### Material supplied

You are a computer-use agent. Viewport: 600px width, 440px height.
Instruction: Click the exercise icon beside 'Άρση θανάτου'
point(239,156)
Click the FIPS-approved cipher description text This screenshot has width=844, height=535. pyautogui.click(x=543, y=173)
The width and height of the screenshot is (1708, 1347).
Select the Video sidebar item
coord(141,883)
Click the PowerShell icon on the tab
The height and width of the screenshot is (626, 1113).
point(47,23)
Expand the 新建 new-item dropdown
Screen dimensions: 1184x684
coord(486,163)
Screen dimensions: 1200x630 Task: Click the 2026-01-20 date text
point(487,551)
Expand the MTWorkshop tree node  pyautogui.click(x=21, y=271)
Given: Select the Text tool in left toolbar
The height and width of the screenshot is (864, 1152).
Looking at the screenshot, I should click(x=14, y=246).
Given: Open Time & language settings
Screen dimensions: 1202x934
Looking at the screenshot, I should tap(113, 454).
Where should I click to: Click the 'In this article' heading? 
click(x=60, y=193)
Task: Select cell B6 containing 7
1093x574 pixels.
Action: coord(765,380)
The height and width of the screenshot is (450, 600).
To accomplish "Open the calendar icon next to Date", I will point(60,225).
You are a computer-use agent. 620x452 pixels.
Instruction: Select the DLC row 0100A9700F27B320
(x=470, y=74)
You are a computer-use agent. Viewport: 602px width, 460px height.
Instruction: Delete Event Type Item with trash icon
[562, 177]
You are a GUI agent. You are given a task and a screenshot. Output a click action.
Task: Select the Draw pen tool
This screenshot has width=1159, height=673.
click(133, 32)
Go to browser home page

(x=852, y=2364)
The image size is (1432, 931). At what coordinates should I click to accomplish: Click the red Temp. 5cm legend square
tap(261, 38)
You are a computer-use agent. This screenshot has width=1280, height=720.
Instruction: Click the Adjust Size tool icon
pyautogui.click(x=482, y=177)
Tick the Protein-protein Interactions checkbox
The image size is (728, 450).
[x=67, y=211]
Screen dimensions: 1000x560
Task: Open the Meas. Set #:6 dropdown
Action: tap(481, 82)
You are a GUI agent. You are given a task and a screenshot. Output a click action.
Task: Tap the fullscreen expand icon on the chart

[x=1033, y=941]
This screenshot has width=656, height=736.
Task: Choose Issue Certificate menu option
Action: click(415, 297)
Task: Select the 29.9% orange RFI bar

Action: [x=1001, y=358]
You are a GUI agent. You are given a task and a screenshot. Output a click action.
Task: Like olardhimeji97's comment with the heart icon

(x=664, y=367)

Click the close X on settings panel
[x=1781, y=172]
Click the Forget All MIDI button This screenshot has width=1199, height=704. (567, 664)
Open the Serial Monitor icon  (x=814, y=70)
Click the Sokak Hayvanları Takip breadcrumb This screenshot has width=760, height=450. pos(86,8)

######

◆ **What you should do**: Everything in the listing should be written out exactly.

◆ **Problem solution**:
You are a computer-use agent. Viewport: 600px width, 440px height.
Instruction: Click the exercise icon beside 'Άρση θανάτου'
point(239,156)
Click the FIPS-approved cipher description text This screenshot has width=844, height=535. pyautogui.click(x=543, y=173)
The width and height of the screenshot is (1708, 1347).
Select the Video sidebar item
coord(141,883)
Click the PowerShell icon on the tab
The height and width of the screenshot is (626, 1113).
point(47,23)
Expand the 新建 new-item dropdown
Screen dimensions: 1184x684
coord(486,163)
Screen dimensions: 1200x630 Task: Click the 2026-01-20 date text
point(487,551)
Expand the MTWorkshop tree node  pyautogui.click(x=21, y=271)
Given: Select the Text tool in left toolbar
The height and width of the screenshot is (864, 1152).
Looking at the screenshot, I should click(x=14, y=246).
Given: Open Time & language settings
Screen dimensions: 1202x934
Looking at the screenshot, I should tap(113, 454).
Where should I click to: Click the 'In this article' heading? 
click(x=60, y=193)
Task: Select cell B6 containing 7
1093x574 pixels.
Action: coord(765,380)
The height and width of the screenshot is (450, 600).
To accomplish "Open the calendar icon next to Date", I will point(60,225).
You are a computer-use agent. 620x452 pixels.
Instruction: Select the DLC row 0100A9700F27B320
(x=470, y=74)
You are a computer-use agent. Viewport: 602px width, 460px height.
Instruction: Delete Event Type Item with trash icon
[562, 177]
You are a GUI agent. You are given a task and a screenshot. Output a click action.
Task: Select the Draw pen tool
This screenshot has width=1159, height=673.
click(133, 32)
Go to browser home page

(x=852, y=2364)
The image size is (1432, 931). At what coordinates should I click to accomplish: Click the red Temp. 5cm legend square
tap(261, 38)
You are a computer-use agent. This screenshot has width=1280, height=720.
Instruction: Click the Adjust Size tool icon
pyautogui.click(x=482, y=177)
Tick the Protein-protein Interactions checkbox
The image size is (728, 450).
[x=67, y=211]
Screen dimensions: 1000x560
Task: Open the Meas. Set #:6 dropdown
Action: tap(481, 82)
You are a GUI agent. You are given a task and a screenshot. Output a click action.
Task: Tap the fullscreen expand icon on the chart

[x=1033, y=941]
This screenshot has width=656, height=736.
Task: Choose Issue Certificate menu option
Action: click(415, 297)
Task: Select the 29.9% orange RFI bar

Action: [x=1001, y=358]
You are a GUI agent. You are given a task and a screenshot. Output a click action.
Task: Like olardhimeji97's comment with the heart icon

(x=664, y=367)

Click the close X on settings panel
[x=1781, y=172]
Click the Forget All MIDI button This screenshot has width=1199, height=704. (567, 664)
Open the Serial Monitor icon  (x=814, y=70)
Click the Sokak Hayvanları Takip breadcrumb This screenshot has width=760, height=450. pos(86,8)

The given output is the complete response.